_RECORD EXCERPTS_.
▼

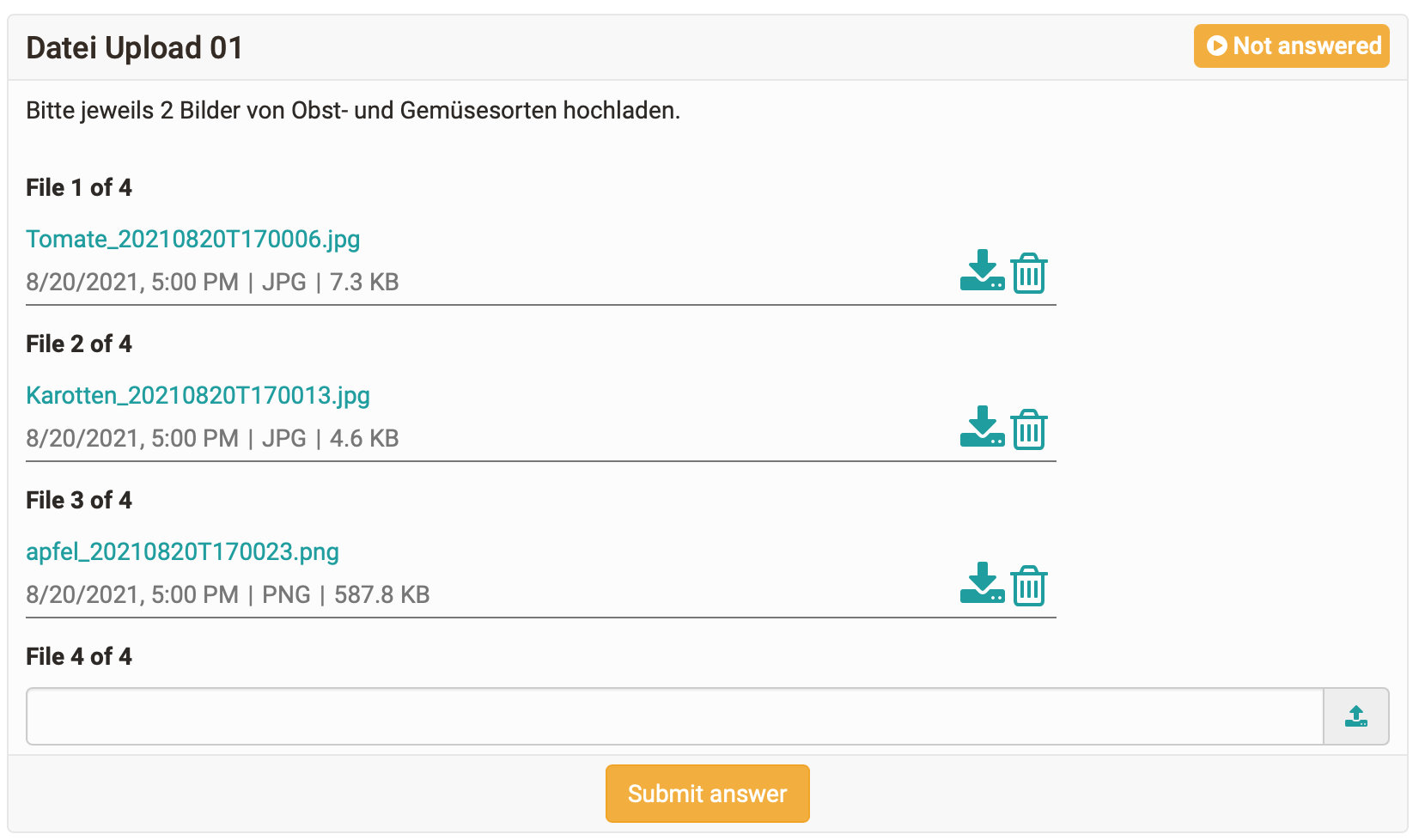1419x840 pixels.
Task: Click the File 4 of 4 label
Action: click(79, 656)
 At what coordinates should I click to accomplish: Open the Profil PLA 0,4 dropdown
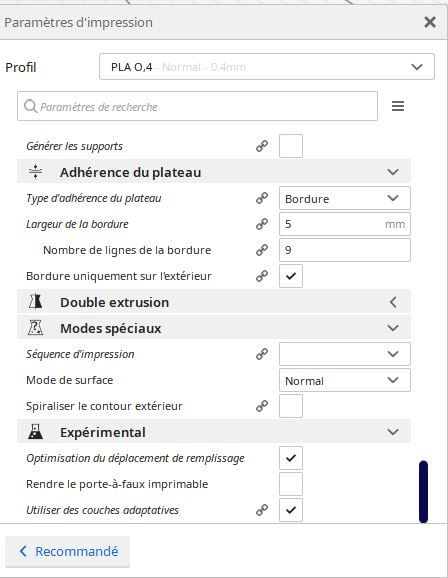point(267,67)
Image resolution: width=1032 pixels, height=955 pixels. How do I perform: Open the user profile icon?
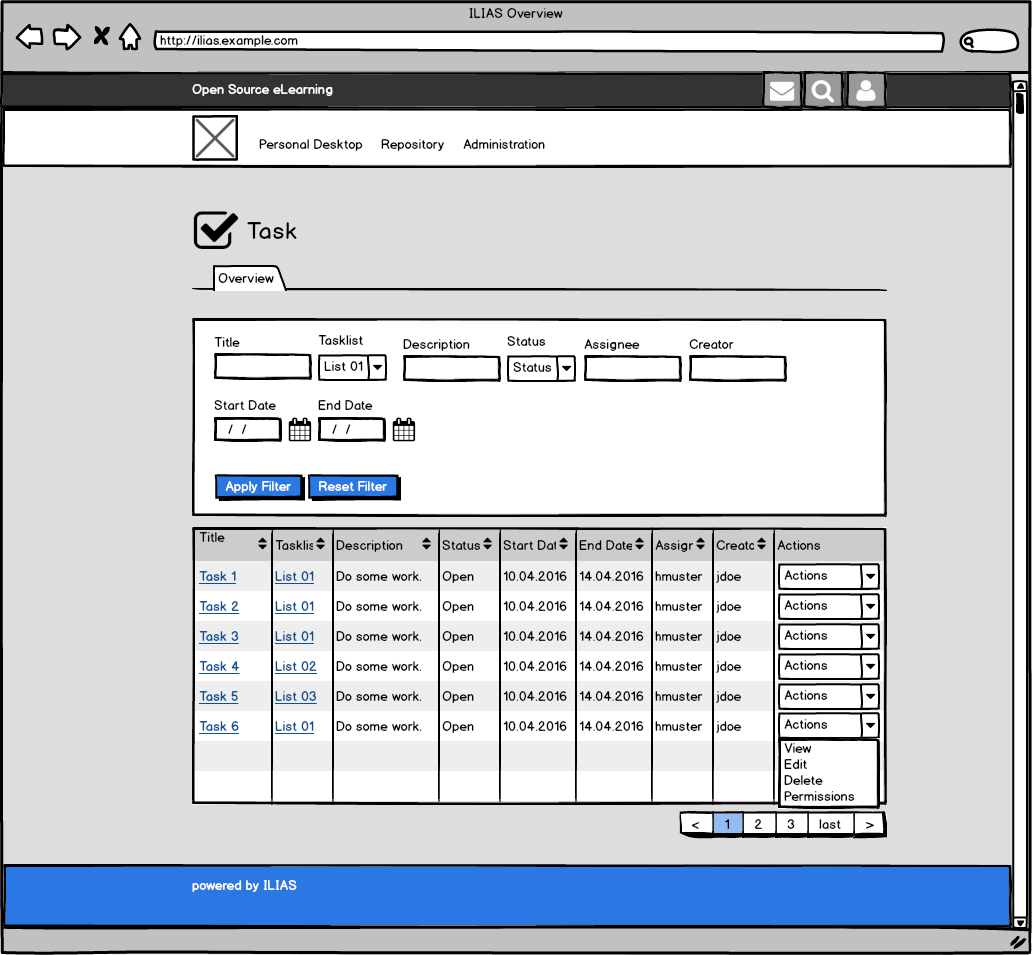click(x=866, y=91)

▲

_PROMPT_. With the pictures omitted, copy exactly the lines from the line that contains "At what coordinates" through the end of the material.

_TASK SOLUTION_.
 At what coordinates should I click to accomplish: Open the Profil PLA 0,4 dropdown
point(267,67)
Image resolution: width=1032 pixels, height=955 pixels. How do I perform: Open the user profile icon?
click(x=866, y=91)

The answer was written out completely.